(Items listed in a dataset)
[START]

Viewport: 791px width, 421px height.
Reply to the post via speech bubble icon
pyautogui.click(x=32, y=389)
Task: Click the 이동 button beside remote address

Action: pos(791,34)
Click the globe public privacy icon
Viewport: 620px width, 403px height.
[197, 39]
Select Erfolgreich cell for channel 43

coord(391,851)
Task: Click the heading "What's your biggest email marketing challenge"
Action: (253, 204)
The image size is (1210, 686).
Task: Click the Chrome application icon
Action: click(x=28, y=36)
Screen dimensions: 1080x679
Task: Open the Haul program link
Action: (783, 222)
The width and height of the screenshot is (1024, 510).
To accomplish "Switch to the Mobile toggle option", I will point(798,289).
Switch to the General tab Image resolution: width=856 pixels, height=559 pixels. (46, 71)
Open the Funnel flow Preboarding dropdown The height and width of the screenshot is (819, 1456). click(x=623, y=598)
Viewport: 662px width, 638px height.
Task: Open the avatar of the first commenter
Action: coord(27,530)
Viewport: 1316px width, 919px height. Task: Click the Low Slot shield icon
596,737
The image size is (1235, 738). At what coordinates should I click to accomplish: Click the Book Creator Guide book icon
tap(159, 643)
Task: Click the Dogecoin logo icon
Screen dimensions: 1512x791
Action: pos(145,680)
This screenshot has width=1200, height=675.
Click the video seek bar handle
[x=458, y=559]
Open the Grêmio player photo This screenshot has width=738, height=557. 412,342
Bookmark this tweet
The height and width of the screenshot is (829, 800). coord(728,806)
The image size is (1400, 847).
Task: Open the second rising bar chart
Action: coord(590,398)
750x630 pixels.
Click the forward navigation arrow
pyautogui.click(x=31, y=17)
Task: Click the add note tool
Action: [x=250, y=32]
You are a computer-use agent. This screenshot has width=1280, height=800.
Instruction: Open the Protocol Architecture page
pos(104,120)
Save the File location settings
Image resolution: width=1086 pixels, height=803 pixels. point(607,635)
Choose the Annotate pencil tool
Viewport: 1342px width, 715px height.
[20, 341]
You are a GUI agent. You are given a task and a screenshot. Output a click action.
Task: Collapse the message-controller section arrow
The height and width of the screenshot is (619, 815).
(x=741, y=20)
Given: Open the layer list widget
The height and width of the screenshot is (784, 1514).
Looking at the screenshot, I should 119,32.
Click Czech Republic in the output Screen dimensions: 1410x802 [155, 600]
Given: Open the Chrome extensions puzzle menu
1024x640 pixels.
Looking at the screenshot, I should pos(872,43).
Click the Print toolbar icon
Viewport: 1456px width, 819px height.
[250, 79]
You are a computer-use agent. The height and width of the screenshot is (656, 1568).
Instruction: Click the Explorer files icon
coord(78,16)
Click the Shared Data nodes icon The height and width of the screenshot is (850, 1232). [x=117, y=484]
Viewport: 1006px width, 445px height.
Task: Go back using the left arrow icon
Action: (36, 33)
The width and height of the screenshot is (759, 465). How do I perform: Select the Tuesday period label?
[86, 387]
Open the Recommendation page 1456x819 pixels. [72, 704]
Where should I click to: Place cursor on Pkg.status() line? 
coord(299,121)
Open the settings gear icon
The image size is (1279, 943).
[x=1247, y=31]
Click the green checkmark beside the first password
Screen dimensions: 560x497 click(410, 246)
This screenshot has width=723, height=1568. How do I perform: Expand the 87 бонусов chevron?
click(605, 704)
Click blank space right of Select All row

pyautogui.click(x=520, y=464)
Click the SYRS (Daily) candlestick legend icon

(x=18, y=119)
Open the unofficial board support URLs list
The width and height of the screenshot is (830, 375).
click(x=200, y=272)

[END]

### TASK BRIEF:
Print the rows above verbatim, from the line with "Switch to the General" to the line with "Looking at the screenshot, I should pos(872,43).", both included.

### RESPONSE TO THE EXERCISE:
Switch to the General tab Image resolution: width=856 pixels, height=559 pixels. (46, 71)
Open the Funnel flow Preboarding dropdown The height and width of the screenshot is (819, 1456). click(x=623, y=598)
Viewport: 662px width, 638px height.
Task: Open the avatar of the first commenter
Action: coord(27,530)
Viewport: 1316px width, 919px height. Task: Click the Low Slot shield icon
596,737
The image size is (1235, 738). At what coordinates should I click to accomplish: Click the Book Creator Guide book icon
tap(159, 643)
Task: Click the Dogecoin logo icon
Screen dimensions: 1512x791
Action: pos(145,680)
This screenshot has width=1200, height=675.
Click the video seek bar handle
[x=458, y=559]
Open the Grêmio player photo This screenshot has width=738, height=557. 412,342
Bookmark this tweet
The height and width of the screenshot is (829, 800). coord(728,806)
The image size is (1400, 847).
Task: Open the second rising bar chart
Action: coord(590,398)
750x630 pixels.
Click the forward navigation arrow
pyautogui.click(x=31, y=17)
Task: Click the add note tool
Action: [x=250, y=32]
You are a computer-use agent. This screenshot has width=1280, height=800.
Instruction: Open the Protocol Architecture page
pos(104,120)
Save the File location settings
Image resolution: width=1086 pixels, height=803 pixels. point(607,635)
Choose the Annotate pencil tool
Viewport: 1342px width, 715px height.
[20, 341]
You are a GUI agent. You are given a task and a screenshot. Output a click action.
Task: Collapse the message-controller section arrow
The height and width of the screenshot is (619, 815).
(x=741, y=20)
Given: Open the layer list widget
The height and width of the screenshot is (784, 1514).
Looking at the screenshot, I should 119,32.
Click Czech Republic in the output Screen dimensions: 1410x802 [155, 600]
Given: Open the Chrome extensions puzzle menu
1024x640 pixels.
Looking at the screenshot, I should pos(872,43).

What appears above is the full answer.